• _Data_
*** Block opens ***

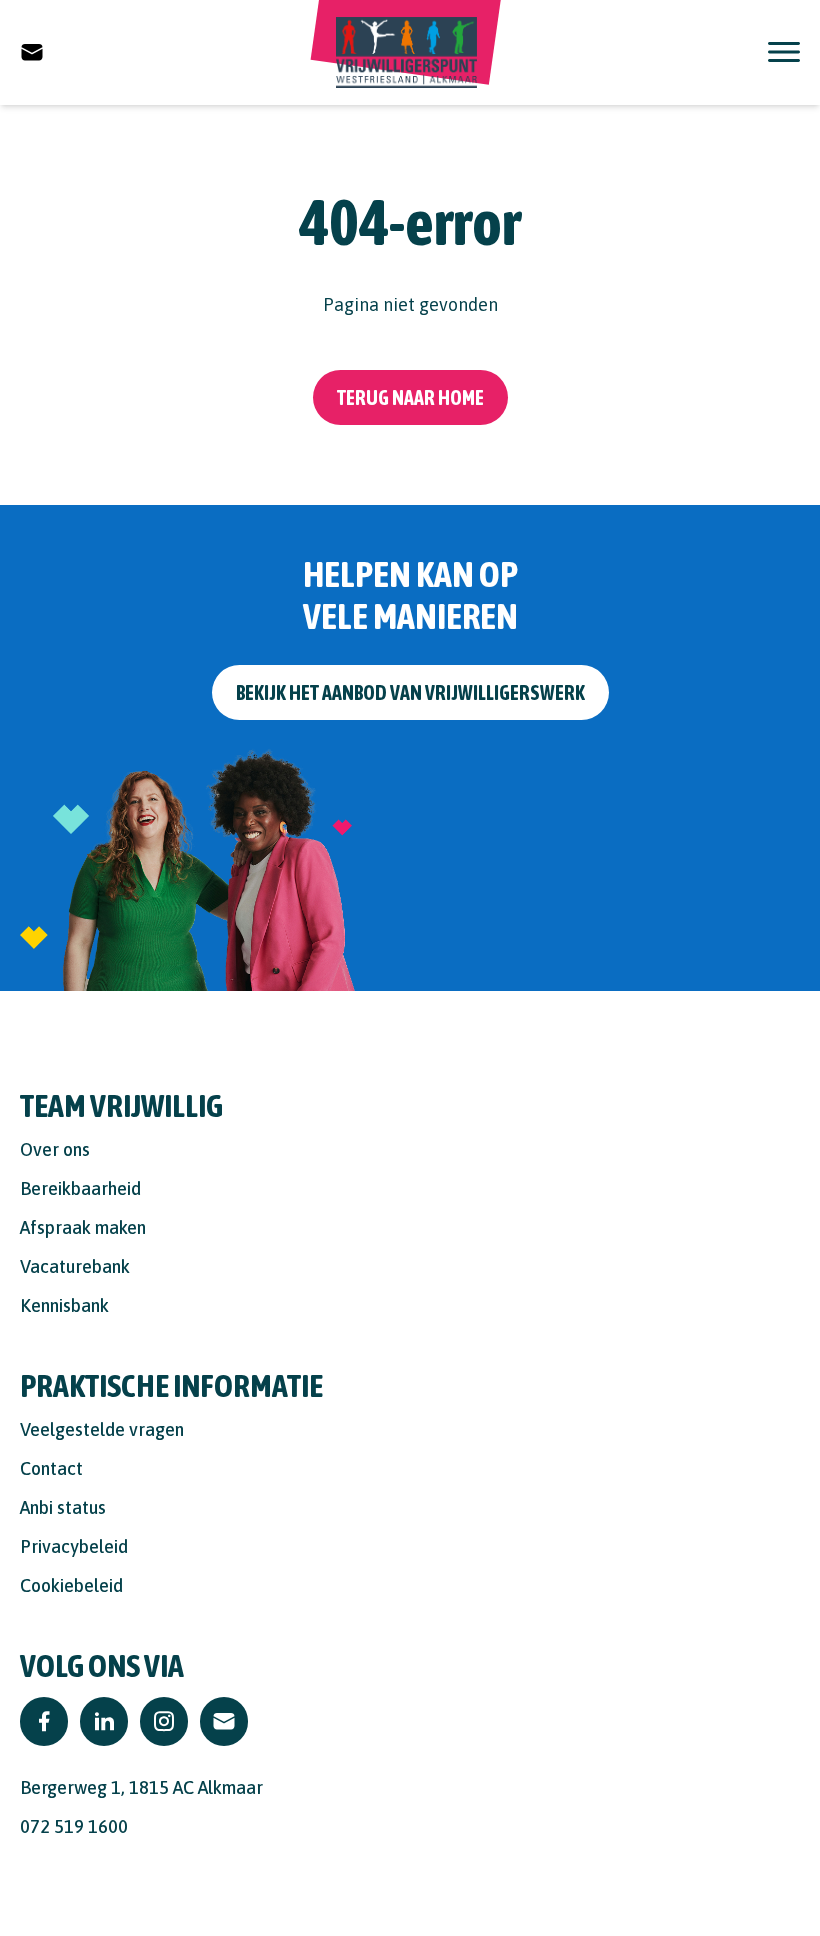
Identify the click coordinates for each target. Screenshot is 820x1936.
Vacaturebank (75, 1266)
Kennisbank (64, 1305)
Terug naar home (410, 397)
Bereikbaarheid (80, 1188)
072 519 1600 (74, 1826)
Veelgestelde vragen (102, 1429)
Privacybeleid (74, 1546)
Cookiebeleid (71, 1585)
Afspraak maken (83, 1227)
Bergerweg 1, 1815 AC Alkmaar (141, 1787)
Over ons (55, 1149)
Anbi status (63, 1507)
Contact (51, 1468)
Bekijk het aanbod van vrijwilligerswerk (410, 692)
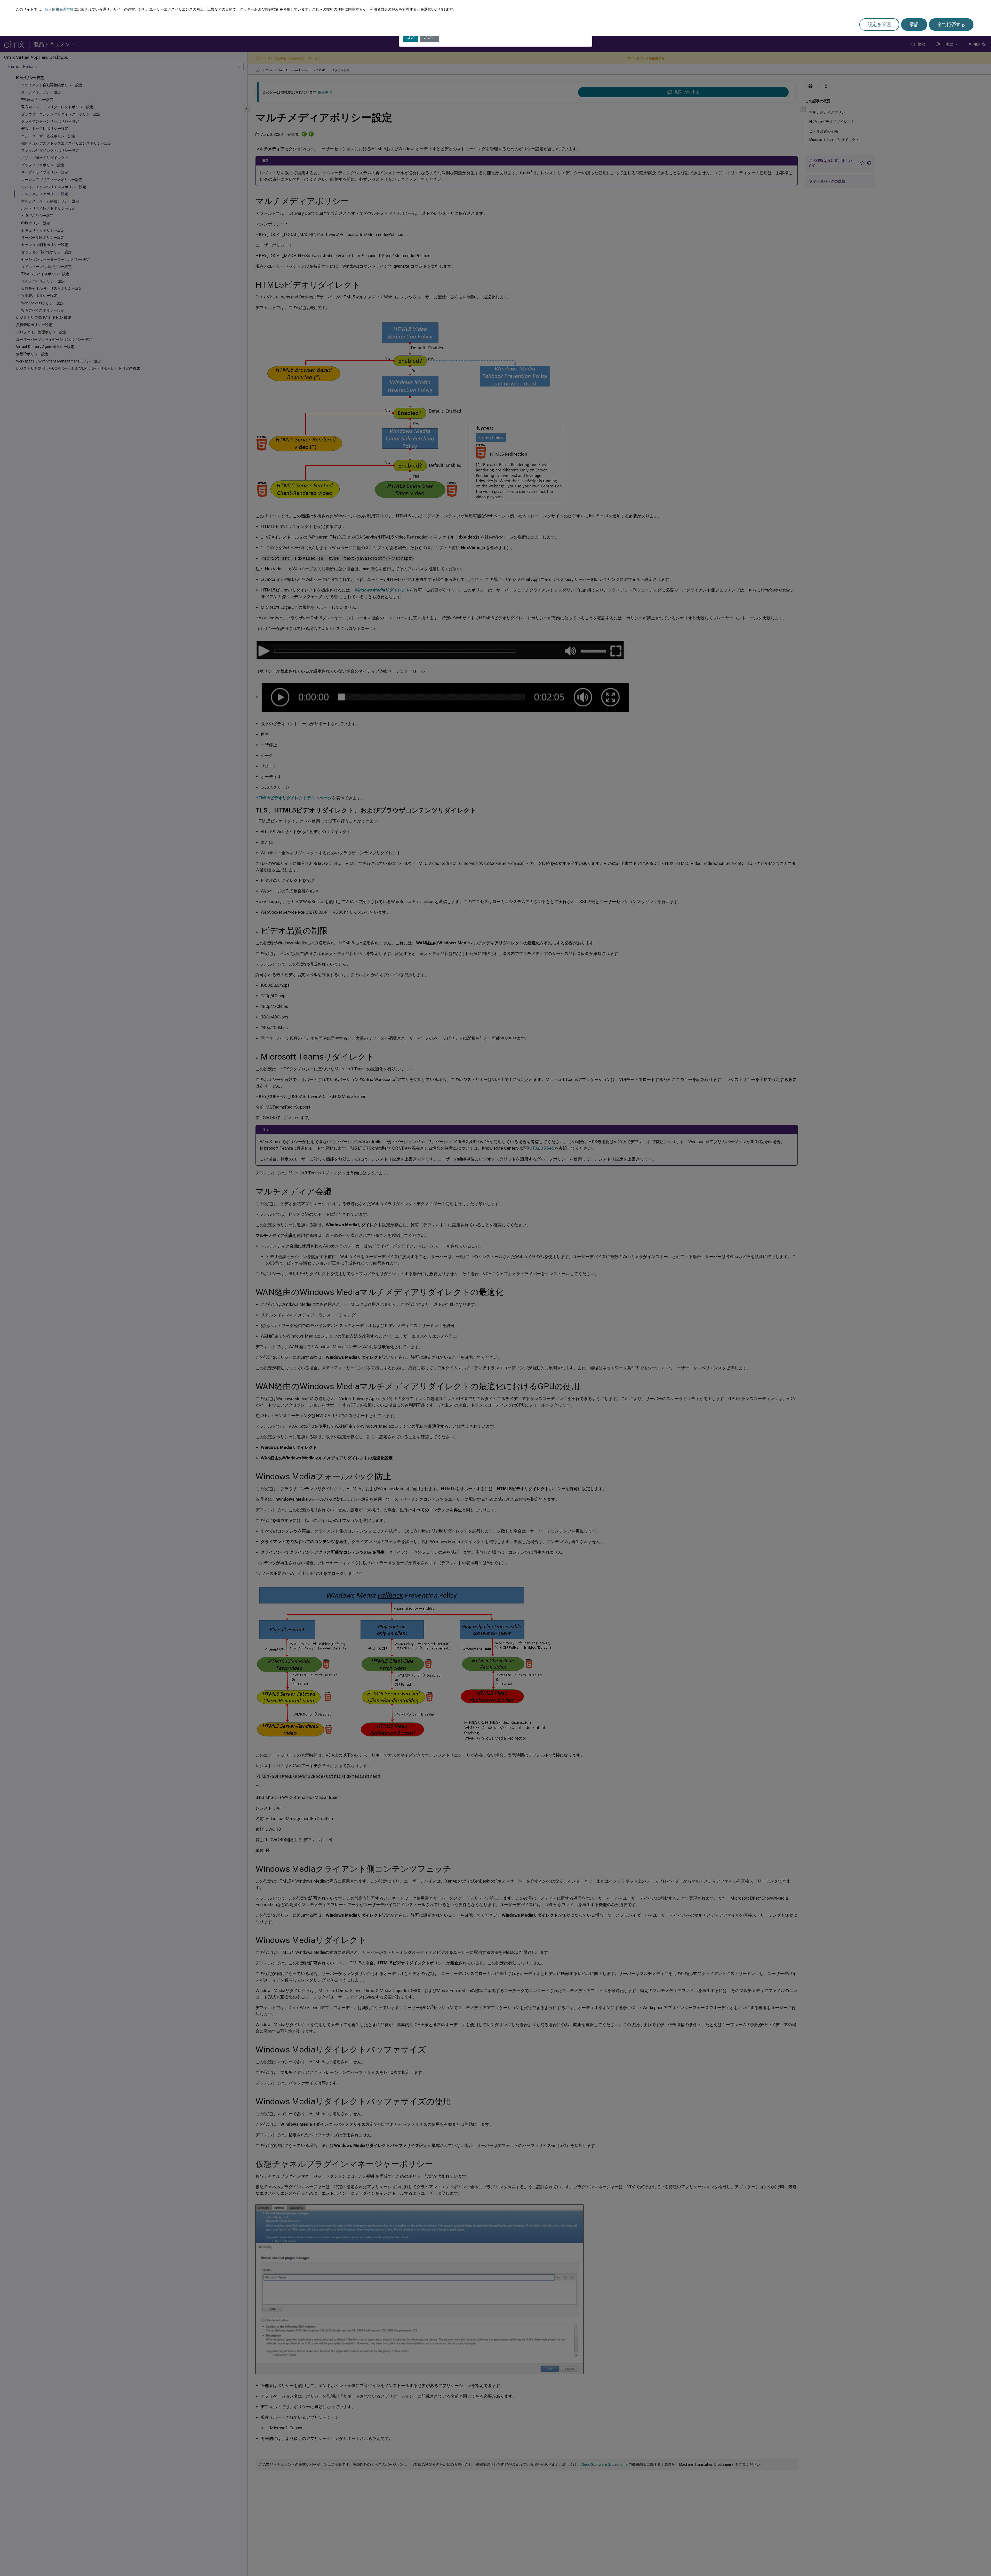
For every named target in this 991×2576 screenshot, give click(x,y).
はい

*** Block closes ***
*** Block opens ***

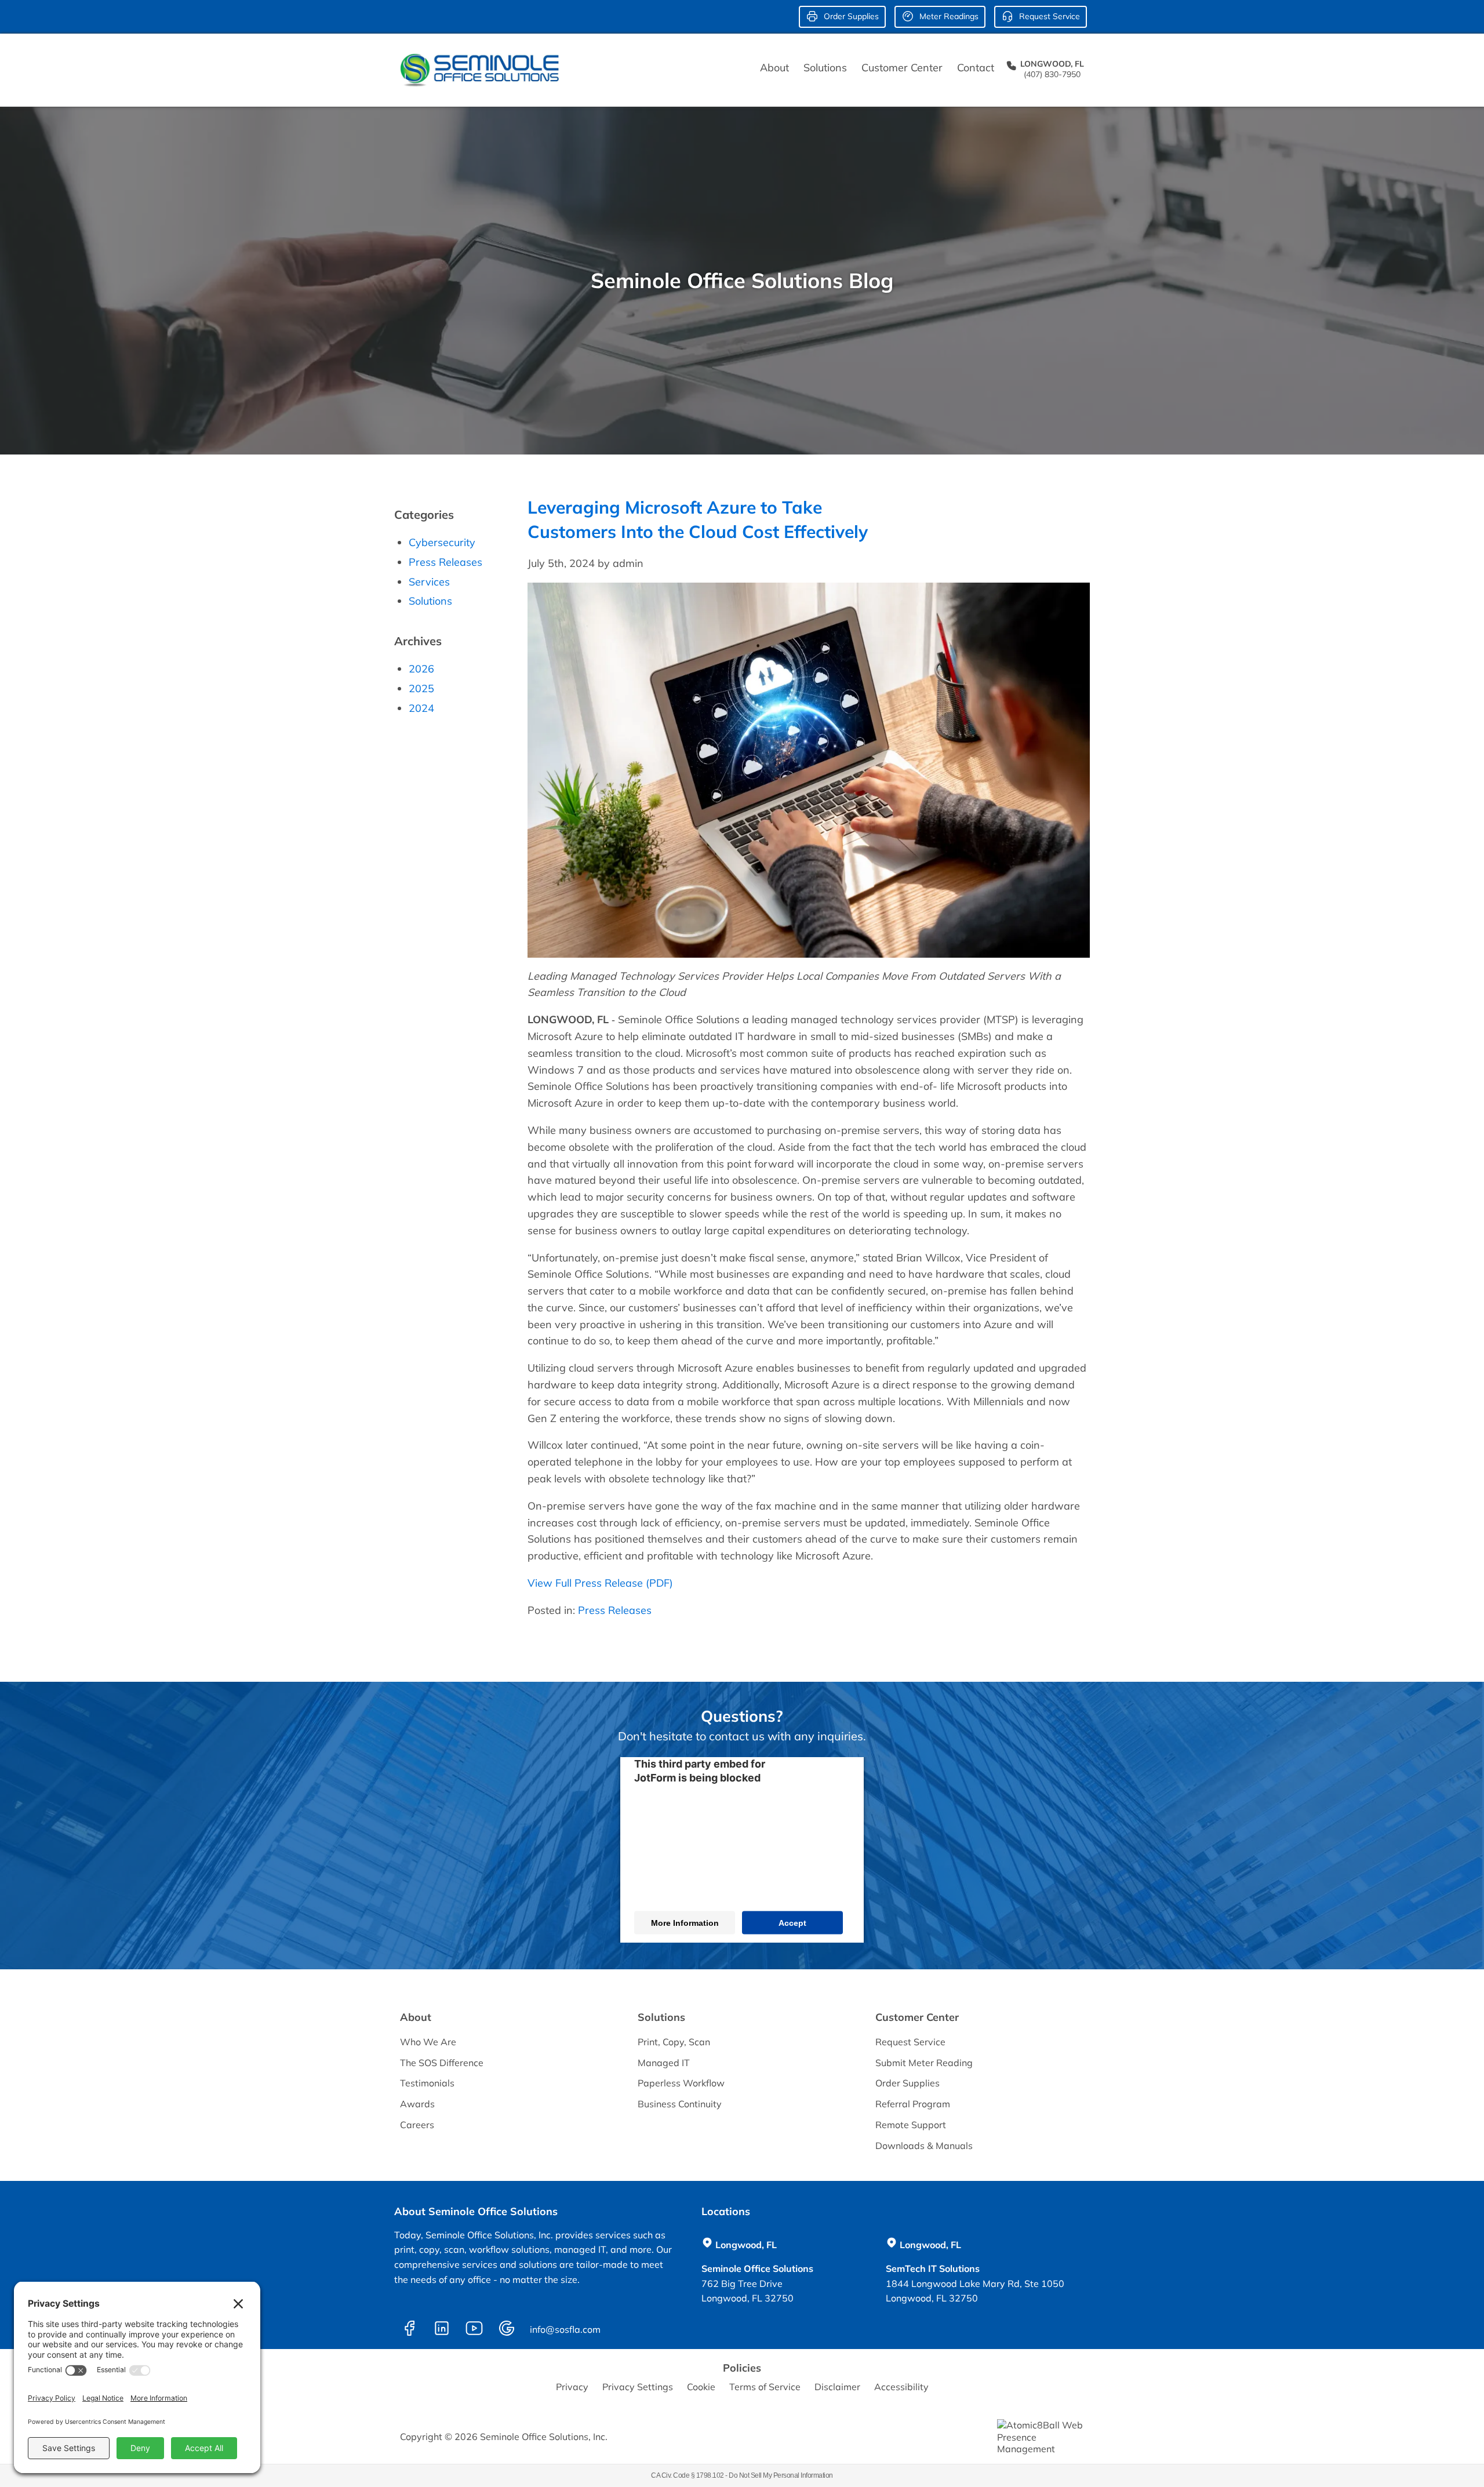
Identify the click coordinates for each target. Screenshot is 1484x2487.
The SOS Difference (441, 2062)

*** Block closes ***

• _Description of the task_
Your reply must consist solely of the count of lines in the listing above that hold the string "Identify".

• _Task output_
2